Considerando, invece, l’incidenza dell’occupazione delle industrie culturali sul totale dell’economia, risulta in testa il Veneto (7%), seguito dalle Marche (6,9%), dal Friuli Venezia Giulia (6,4%), dal Lazio e dalla Toscana (entrambe al 6,3%).
Sia con riferimento al valore aggiunto sia per quanto riguarda gli occupati, le ultime tre posizioni, per contributo del sistema produttivo culturale all’economia del territorio, sono occupate dalla Calabria (3,5% valore aggiunto, 4,1% occupazione), dalla Sicilia (3,2% valore aggiunto, 4% occupazione) e dalla Liguria (3,3% valore aggiunto, 4,1% occupazione).?
Per quanto riguarda i dati provinciali, la graduatoria nazionale pone Arezzo al primo posto, sia con riferimento al valore aggiunto sia per quanto concerne gli occupati del settore cultura (rispettivamente 8,4% e 9,8% del totale dell’economia aretina). Con riferimento al primo parametro, seconde classificate, a pari merito, sono le province di Pordenone e Milano (entrambe all’8%), seguite da un altro ex equo, Pesaro e Urbino e Vicenza (7,9%). Forte l’incidenza del valore aggiunto della cultura anche a Roma (7,6%), Treviso (7,5%), Macerata e Pisa (entrambe al 6,9%) e Verona (6,8%). Nelle ultime posizioni, oltre a province del Sud quali Sassari, Caltanissetta e Taranto, si collocano anche le province toscane di Massa-Carrara e Livorno e la provincia ligure di La Spezia. ?Per quanto concerne, invece, il peso a livello occupazionale del comparto cultura sul totale dell’economia, subito dopo Arezzo troviamo Pesaro e Urbino (9,5%), Vicenza (9,1%), Pordenone (8,6%) e Treviso (8,5%), Pisa (7,9%), Milano (7,8%), Macerata (7,7%), Firenze (7,6%), Monza e Brianza (7,4%).

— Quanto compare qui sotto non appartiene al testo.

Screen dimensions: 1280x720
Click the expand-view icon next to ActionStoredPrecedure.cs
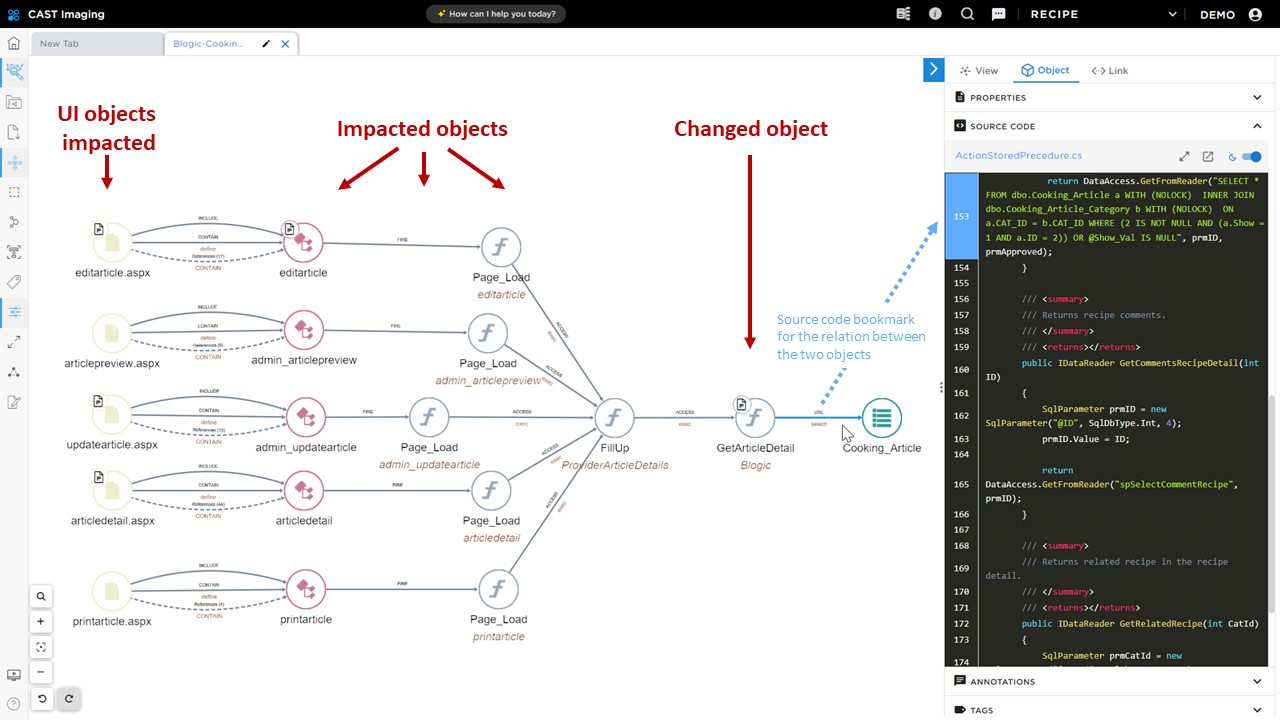(x=1184, y=156)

I dati finora riportati si riferiscono alle attività più prettamente imprenditoriali collegabili alla cultura. Tuttavia il sistema produttivo culturale implica anche una componente di origine pubblica, legata soprattutto alla gestione e alla tutela del patrimonio, nonché un’anima non profit. Aggiungendo il contributo di queste due ulteriori “anime”, il sistema produttivo culturale nel suo complesso arriva a oltre 80 miliardi di valore aggiunto e più di 1,48 milioni di occupati. Aumenta di conseguenza anche l’incidenza del settore culturale sul totale dell’economia: dal 5,4% al 5,7% per quanto riguarda il valore aggiunto, e dal 5,6% a 6% con riferimento all’occupazione.

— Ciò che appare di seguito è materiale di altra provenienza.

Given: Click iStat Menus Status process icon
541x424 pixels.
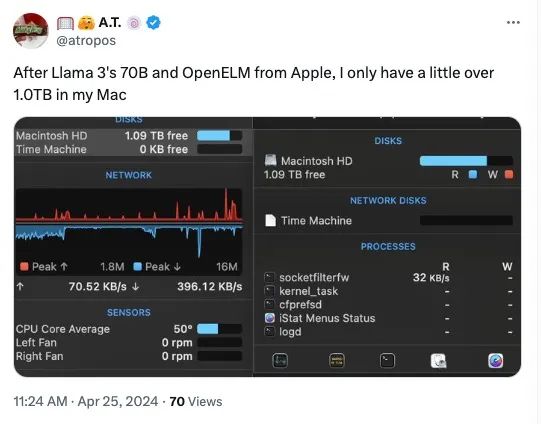Looking at the screenshot, I should 270,318.
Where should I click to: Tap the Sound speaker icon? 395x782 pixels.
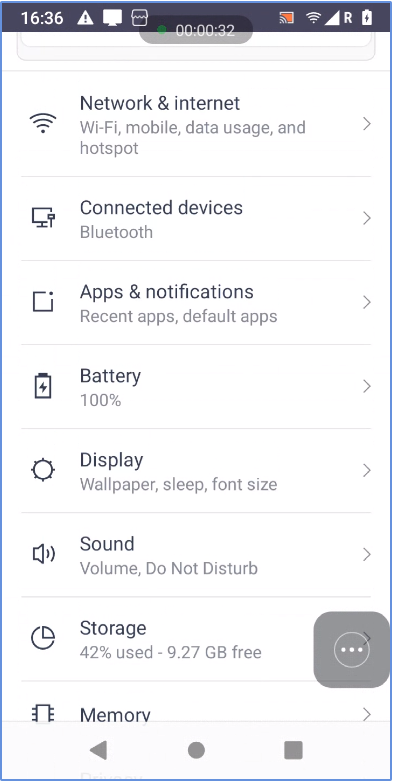[x=43, y=554]
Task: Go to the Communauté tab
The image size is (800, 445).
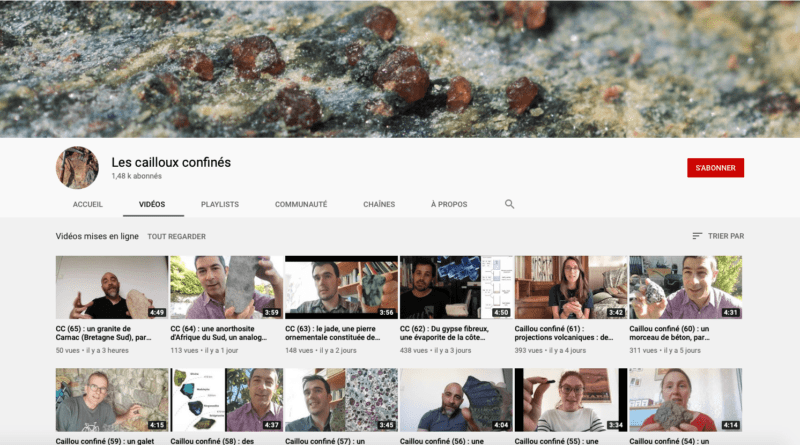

Al di là della componente pubblica e di quella nonprofit, l’industria culturale italiana si inserisce in una filiera ben più ampia riguardante settori che non svolgono attività culturale, ma che sono attivati proprio dalla cultura. Una filiera articolata e diversificata, della quale fanno parte: attività formative, produzioni agricole tipiche, attività del commercio al dettaglio collegate alle produzioni dell’industria culturale, turismo, trasporti, attività edilizie, attività quali la ricerca e lo sviluppo sperimentale nel campo delle scienze sociali e umanistiche.
Se si considera, allora, l’incidenza dell’intera filiera delle industrie culturali, il valore aggiunto prodotto cresce dal 5,7% (riguardante il nucleo delle attività pubbliche, private e nonprofit) al 15% del totale dell’economia nazionale, passando da 80,8 a 211,5 miliardi di euro. Aumenta parallelamente di tre volte il peso della cultura sull’occupazione, passando dal 6% al 18,1%, con un numero di occupati che da 1,48 milioni (sempre considerando imprese, istituzioni pubbliche e nonprofit) arriva a 4,48 milioni di unità.

La forte intersettorialità dell’industria culturale esige, dunque, di adottare una logica di networking capace di affrontare le nuove sfide poste da un contesto sempre più globale. I dati esposti smentiscono – rilevano infine i promotori – chi descrive la cultura “come un settore non strategico e rivolto al passato”, imponendo di considerare piuttosto questo settore come “una delle leve per ridare ossigeno ad un Paese messo a dura prova dalla perdurante crisi”.